While a key environmental study is not yet complete, the Richton Salt Dome oil storage project is in line for another $25 million under a newly signed federal spending measure.
The legislation covers activities by the U.S. Energy Department and the U.S. Army Corps of Engineers for the fiscal year that began this month. It was signed this week by President Barack Obama.
The Richton money will be used for engineering work on the salt domes, Energy Department spokesman Tom Welch said Thursday.
It brings to $81.5 million the amount of federal funding that lawmakers have steered to the project which would be part of a congressionally ordered expansion of the Strategic Petroleum Reserve to 1 billion barrels in the last two years.
Created in 1975, the reserve is supposed to shield the nation from surprise disruptions in oil supplies and currently holds about 725 million barrels.
The Richton site, located east of Hattiesburg, is eventually supposed to store 160 million barrels, with facilities in Texas and Louisiana picking up the balance.

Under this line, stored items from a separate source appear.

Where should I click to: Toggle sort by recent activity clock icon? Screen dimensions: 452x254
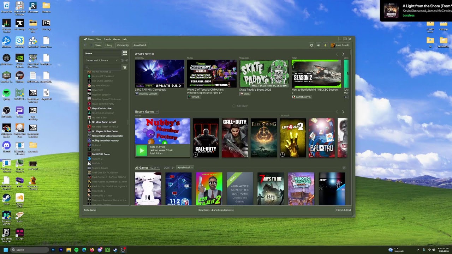[123, 60]
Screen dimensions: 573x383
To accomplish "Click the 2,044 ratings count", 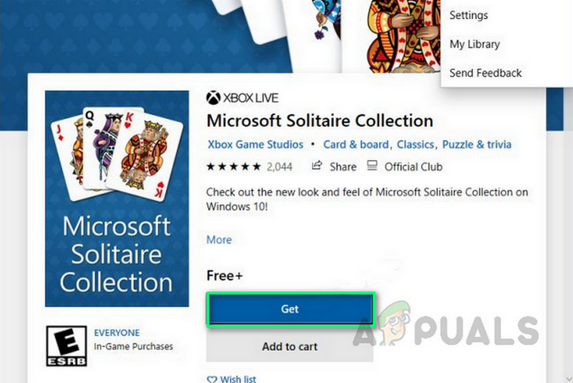I will [x=279, y=167].
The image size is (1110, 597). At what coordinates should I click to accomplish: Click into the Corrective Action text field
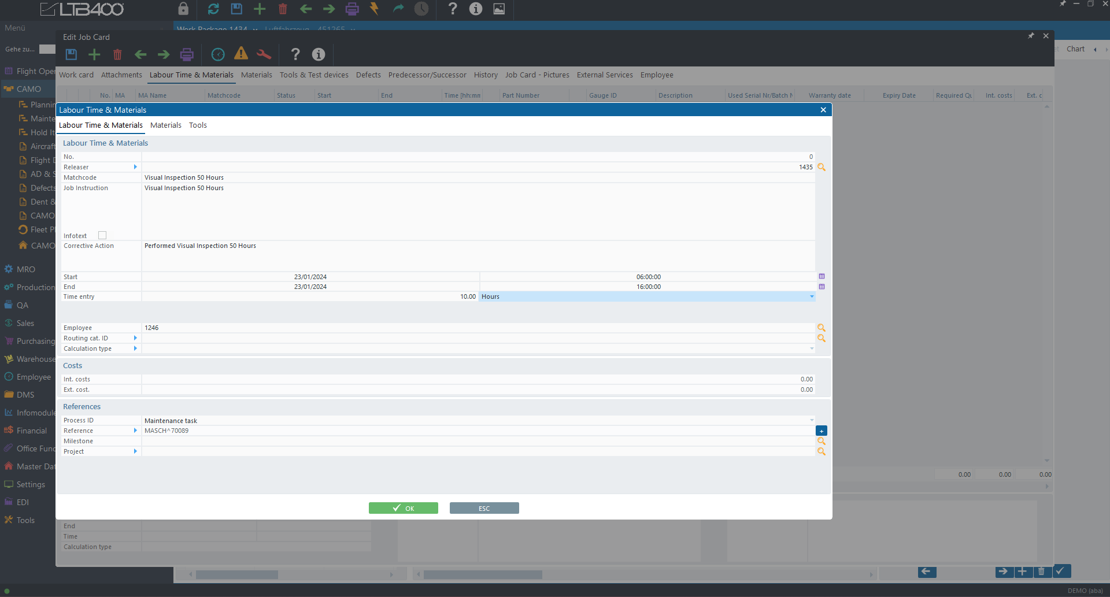pyautogui.click(x=478, y=256)
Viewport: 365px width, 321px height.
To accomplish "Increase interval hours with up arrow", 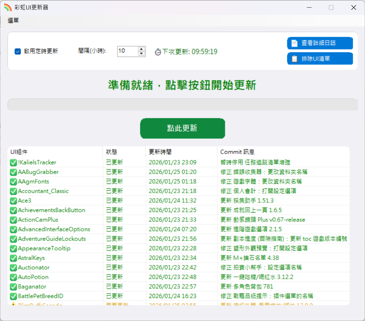I will click(141, 49).
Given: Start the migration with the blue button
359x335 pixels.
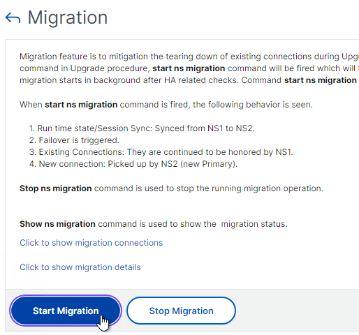Looking at the screenshot, I should coord(66,311).
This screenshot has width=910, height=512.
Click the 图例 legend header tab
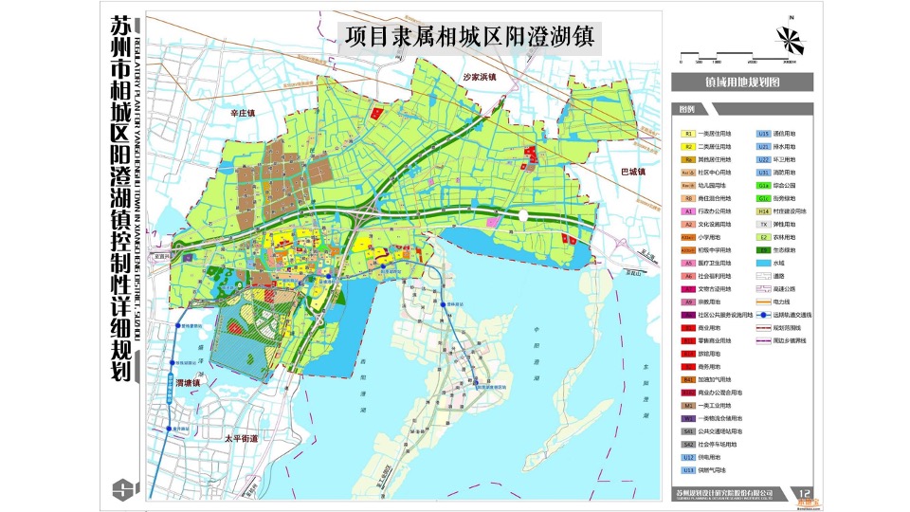pos(687,109)
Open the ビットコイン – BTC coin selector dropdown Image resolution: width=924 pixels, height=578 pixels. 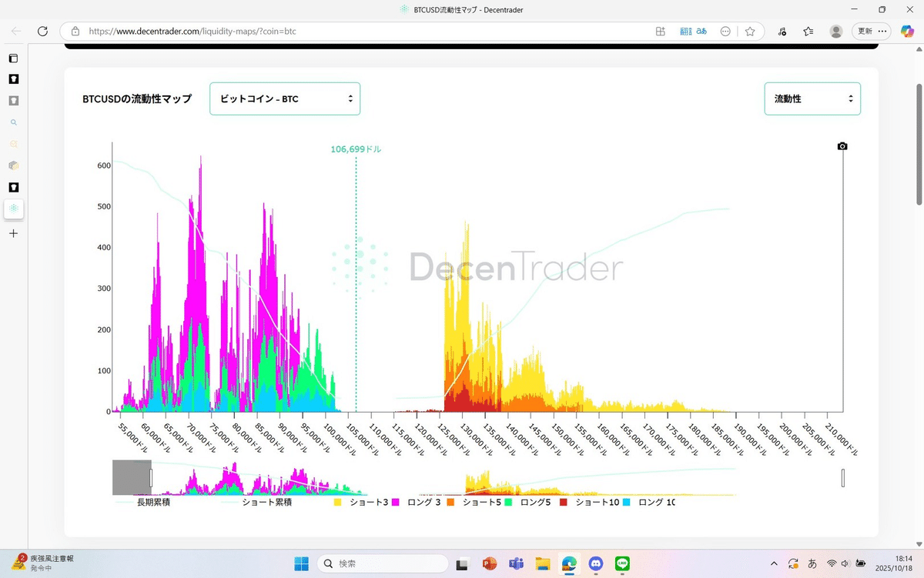point(285,99)
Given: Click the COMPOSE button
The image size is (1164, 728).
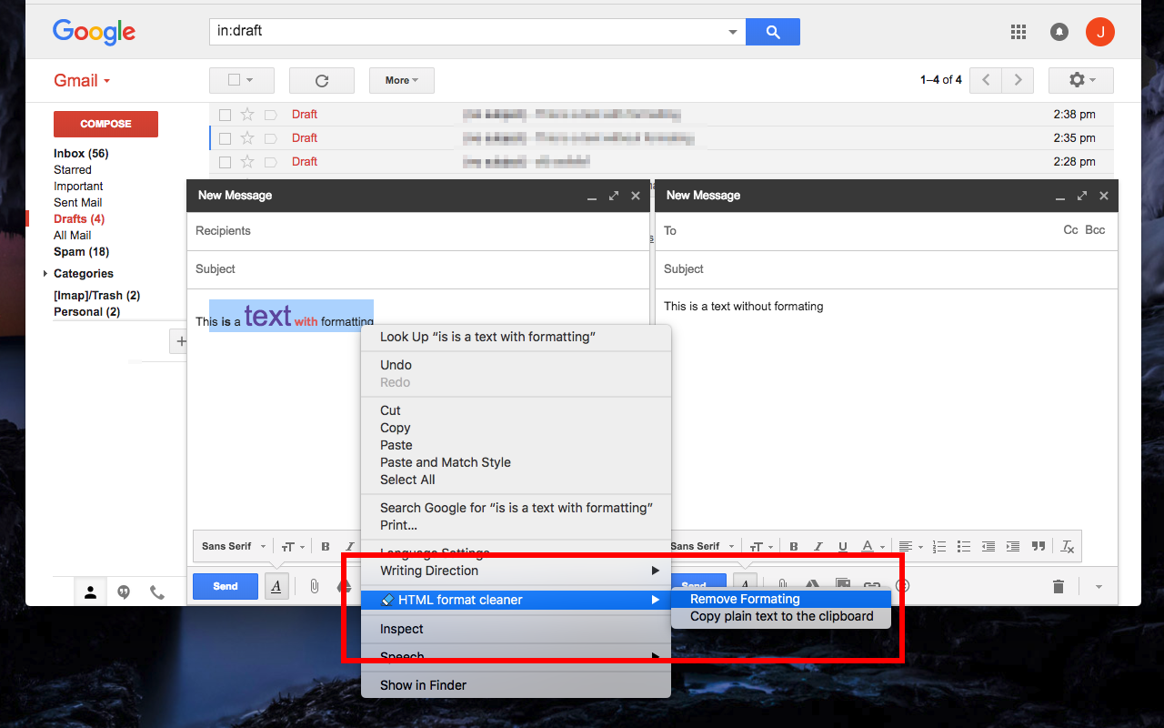Looking at the screenshot, I should click(105, 124).
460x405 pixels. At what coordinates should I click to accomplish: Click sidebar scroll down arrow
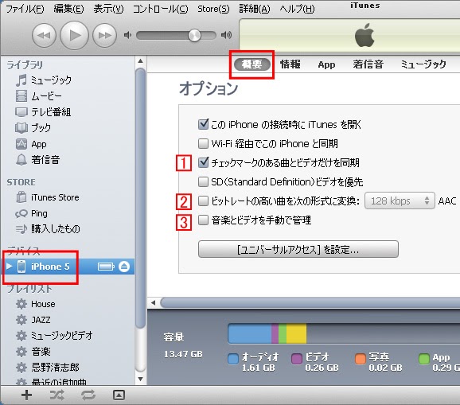[x=141, y=380]
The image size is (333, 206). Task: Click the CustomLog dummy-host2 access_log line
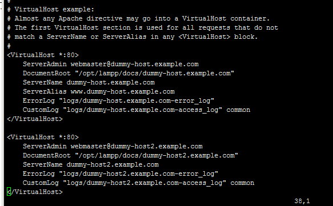139,183
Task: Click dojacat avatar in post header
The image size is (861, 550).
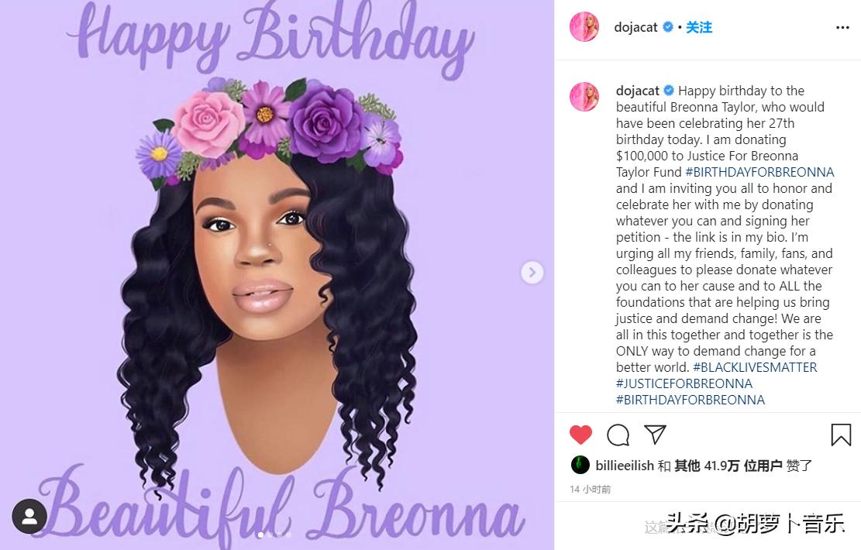Action: pos(584,27)
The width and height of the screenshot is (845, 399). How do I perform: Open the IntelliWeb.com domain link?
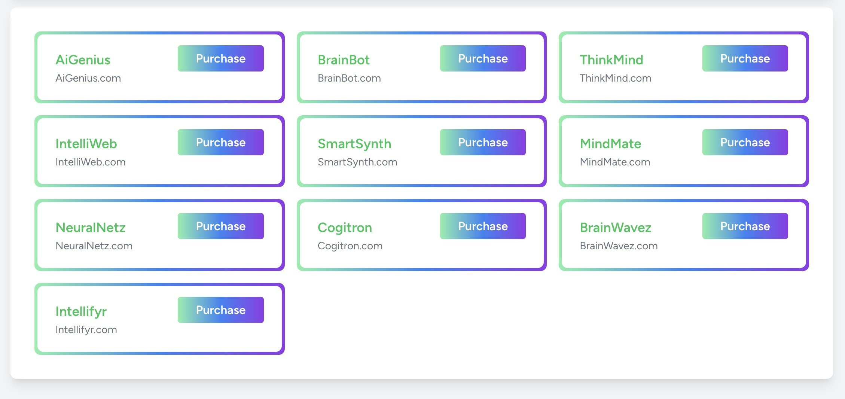tap(90, 162)
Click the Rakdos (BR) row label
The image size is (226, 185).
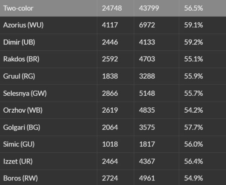pos(20,59)
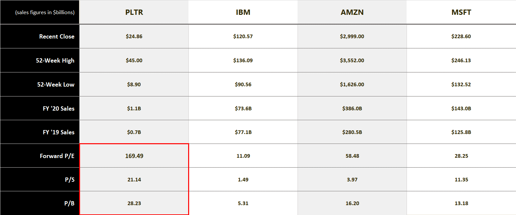Click the Recent Close row label
516x215 pixels.
tap(57, 37)
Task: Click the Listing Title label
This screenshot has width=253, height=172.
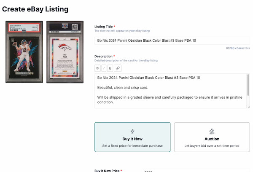Action: pyautogui.click(x=104, y=27)
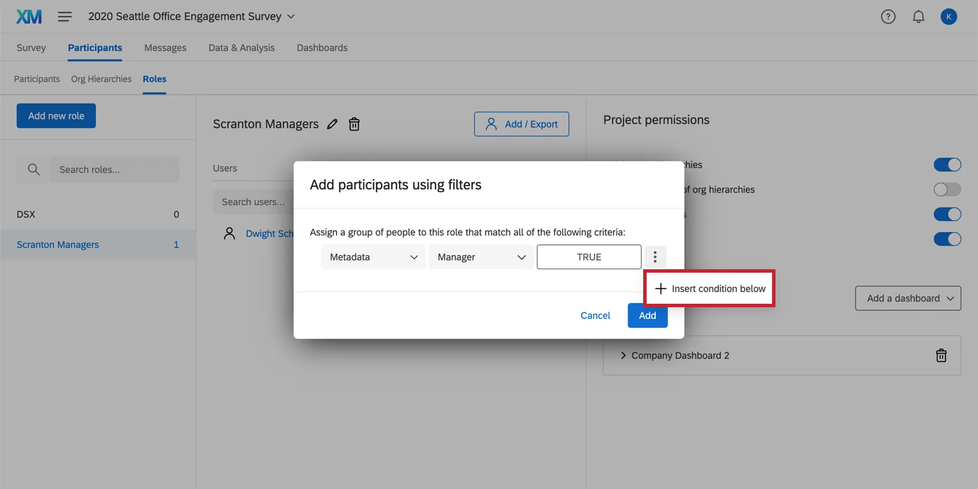Click the XM logo icon
Viewport: 978px width, 489px height.
pos(29,17)
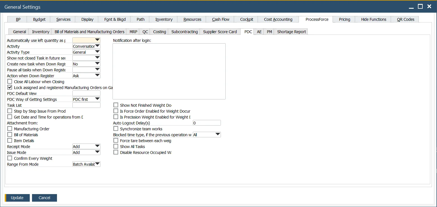This screenshot has width=437, height=207.
Task: Open the Blocked time type dropdown
Action: click(x=218, y=135)

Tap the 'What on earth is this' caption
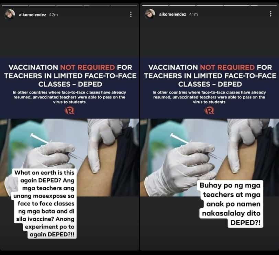pos(44,203)
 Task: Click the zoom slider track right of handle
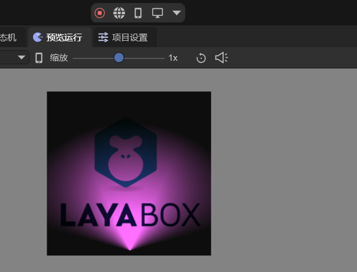[145, 58]
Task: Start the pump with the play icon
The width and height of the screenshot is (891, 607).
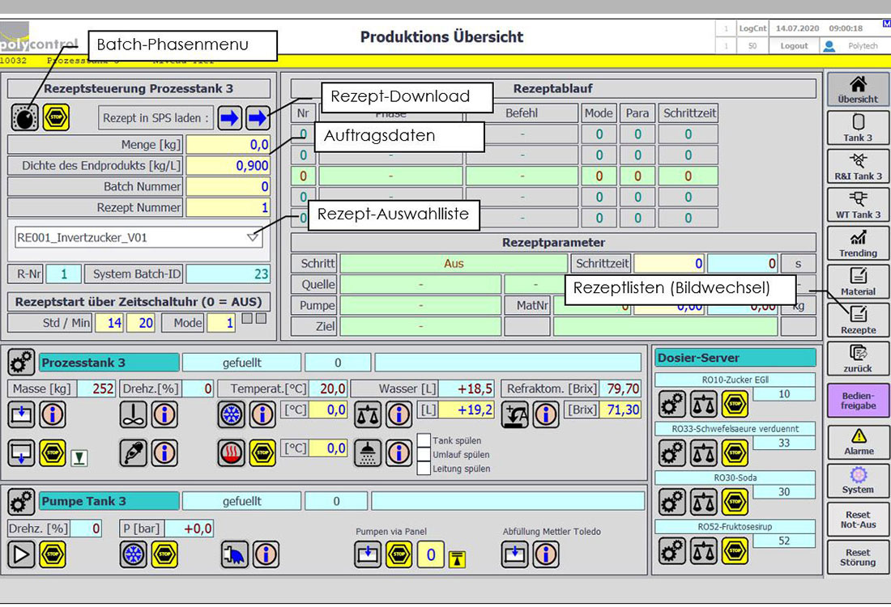Action: pyautogui.click(x=21, y=554)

But environmentalists and others have questioned a proposal to draw 50 million gallons of water a day from the Pascagoula River to carve cavities out of the salt domes.
The Energy Department is now studying other options under a supplemental environmental impact statement.
Once scheduled for release this past spring, a draft version of that study is now expected to be published late next month or in December, according to a recent e-mail from a department official to a staffer for Rep. Gene Taylor, a Bay St. Louis Democrat opposed to the proposal.
The staffer, Ethan Rabin, said Thursday that he found it “odd” that money is being spent on the project before a final go-ahead.
But Welch said the environmental study on the water issue is “not related” to above-ground engineering work on the domes.
“That’s why it was kind of irrelevant,” he said.